▶ _Supplied material_
________________

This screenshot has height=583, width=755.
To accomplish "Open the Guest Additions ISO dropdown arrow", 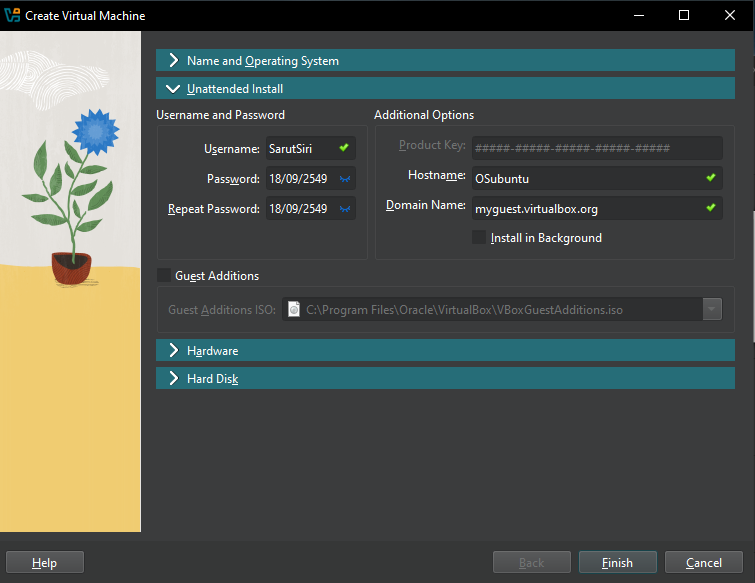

________________

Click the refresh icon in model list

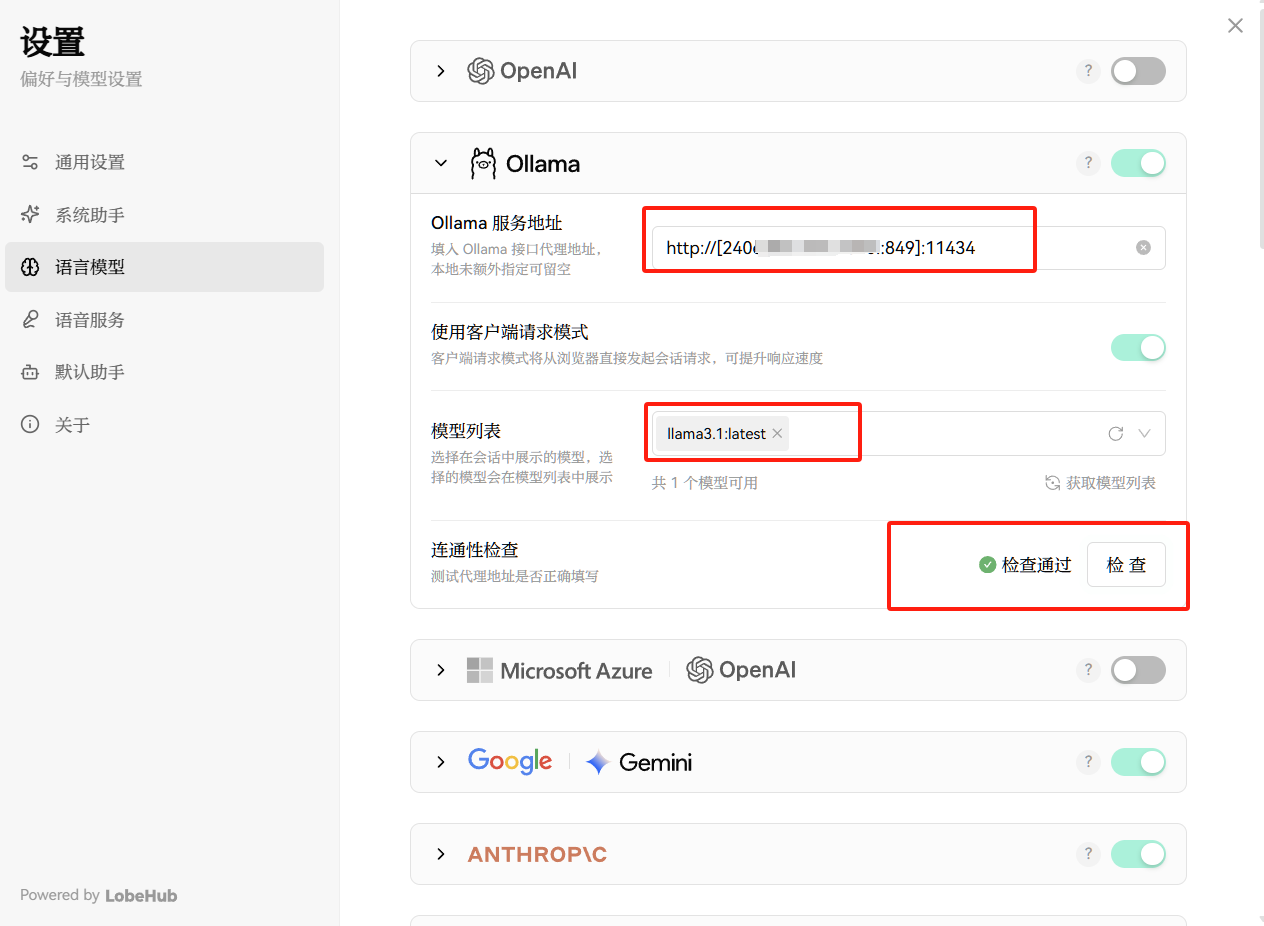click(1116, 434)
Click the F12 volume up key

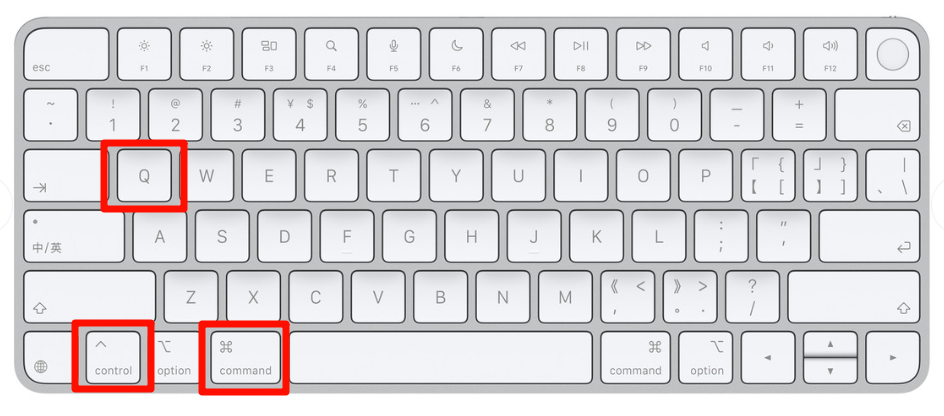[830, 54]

________________

▶ _Try it_
Copy the lines above exactly, starting at the one with "This screenshot has height=583, width=755." and ending at the one with "the Guest Additions", both included. Leave out any pictures and add nothing else.

▶ _Answer below_
This screenshot has height=583, width=755.
To accomplish "Open the Guest Additions ISO dropdown arrow", 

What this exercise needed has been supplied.